Fun analysis John. As I have vastly more experience with boats than
airplanes, I'd like to point out another fact about steering. Rudders are
utterly worthless if you are not moving or if you don't have water flow
going over the rudder. Some of this can come from the ship screws (props).
But the point is that rudders (and to some extent a keel) doesn't do much
unless the boat is already moving. That makes steering even more
unintuitive. Obviously, this issue doesn't turn on at some speed but
changes with speed from zero steering to more and more useful steering

Another issue is prop-walk. If there are two screws that are counter
rotating this is less of an issue, but you get an additional vector thrown
into the mix from the "paddle wheel" behavior of props. Not only does a
prop thrust water backwards, it also provides a sideways force (I've seen
this in aircraft prop wash as well). This force can be welcome when going
into or out of a dock, it can also be very annoying.
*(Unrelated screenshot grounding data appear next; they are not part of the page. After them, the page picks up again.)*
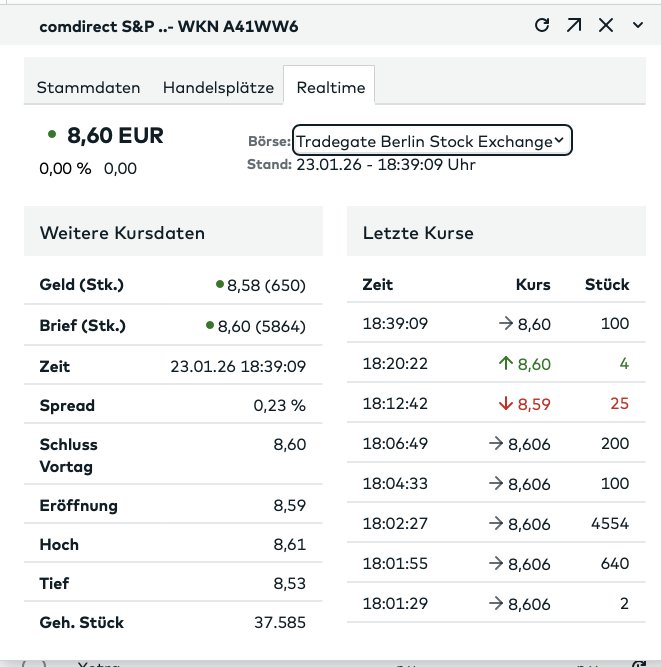
Task: Click the green dot next to Brief price
Action: pyautogui.click(x=210, y=325)
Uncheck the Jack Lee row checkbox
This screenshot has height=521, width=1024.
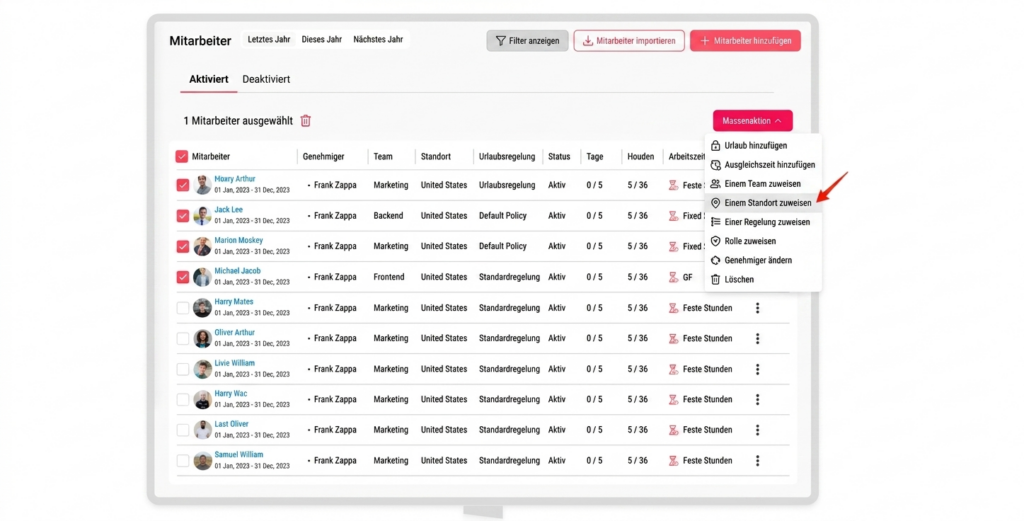(182, 216)
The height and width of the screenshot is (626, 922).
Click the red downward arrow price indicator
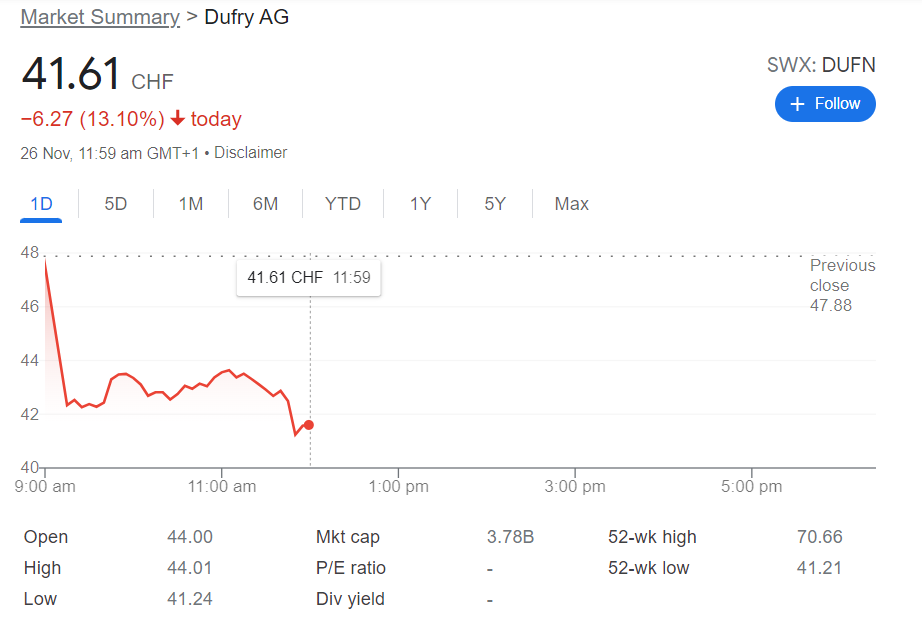(x=177, y=118)
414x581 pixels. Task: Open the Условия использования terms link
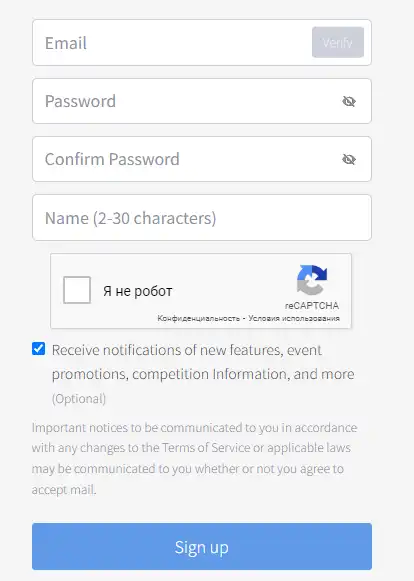(x=294, y=318)
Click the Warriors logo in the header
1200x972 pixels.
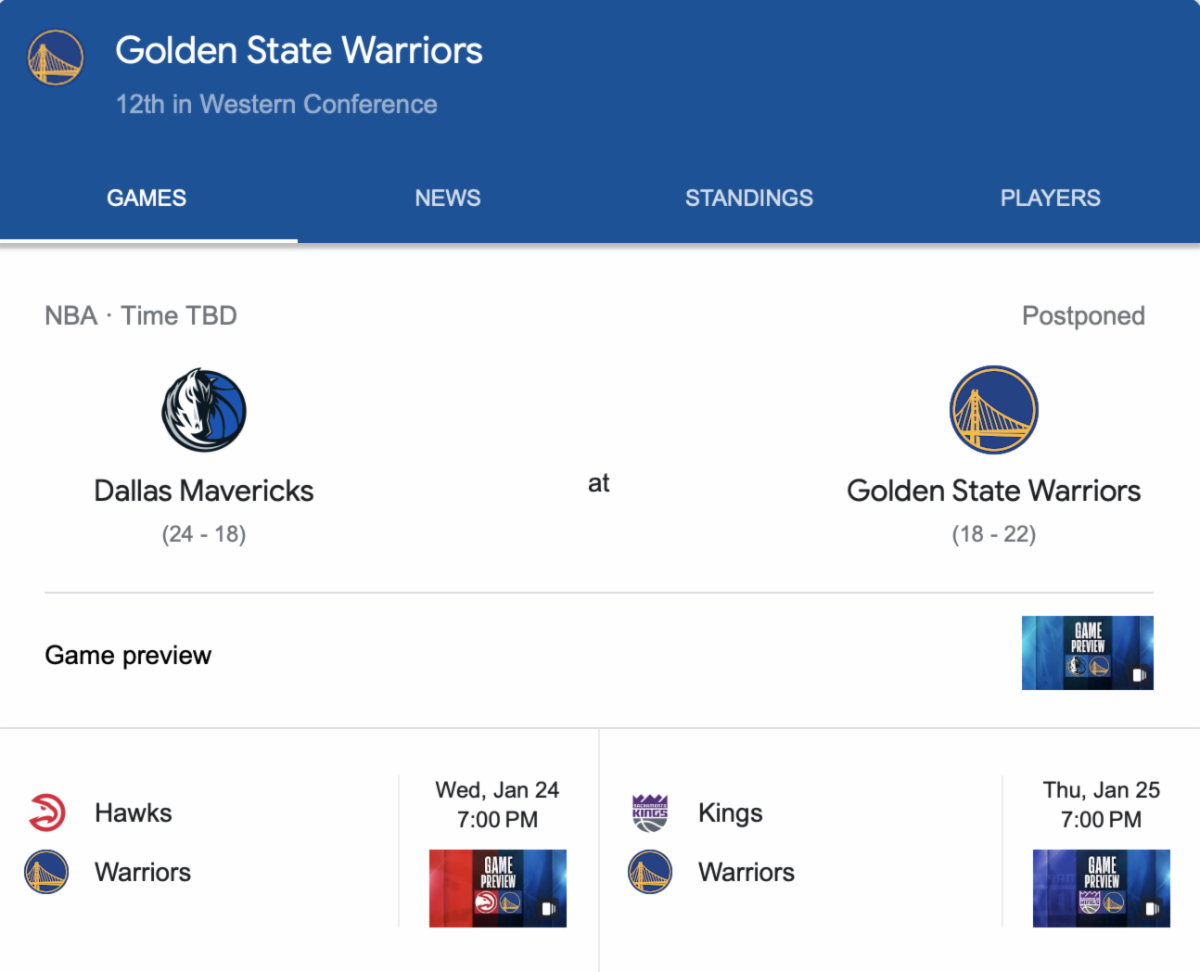(x=55, y=57)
For larger sailboats
this is an issue that all skippers must adjust for when docking or
undocking and is part of standard training for any captain.
- - - -
John E. Sohl, Ph.D.
WSU Brady Presidential Distinguished Professor of Physics
Weber State University
1415 Edvalson St., Dept 2508
Ogden, UT 84408-2508

Office: TY 326
Office phone: (801) 626-7907
cell: (801) 476-0589 (Text me, I don't answer the phone if you are not in
my contacts.)

3) One annoying thing about steering a boat is that in the classical
arrangement, you don't have a way of pushing the bow in the direction
you want to turn. Instead you use the rudder to push the stern in the
direction you /don't/ want to go.

As long as the angles are small and the off-course distance is small,
this is only a minor annoyance. OTOH it also means there is a coffin
corner; that is, if the boat is too far outside the envelope, trying
to fix it just makes things worse. You have to proactively stay out
of such situations.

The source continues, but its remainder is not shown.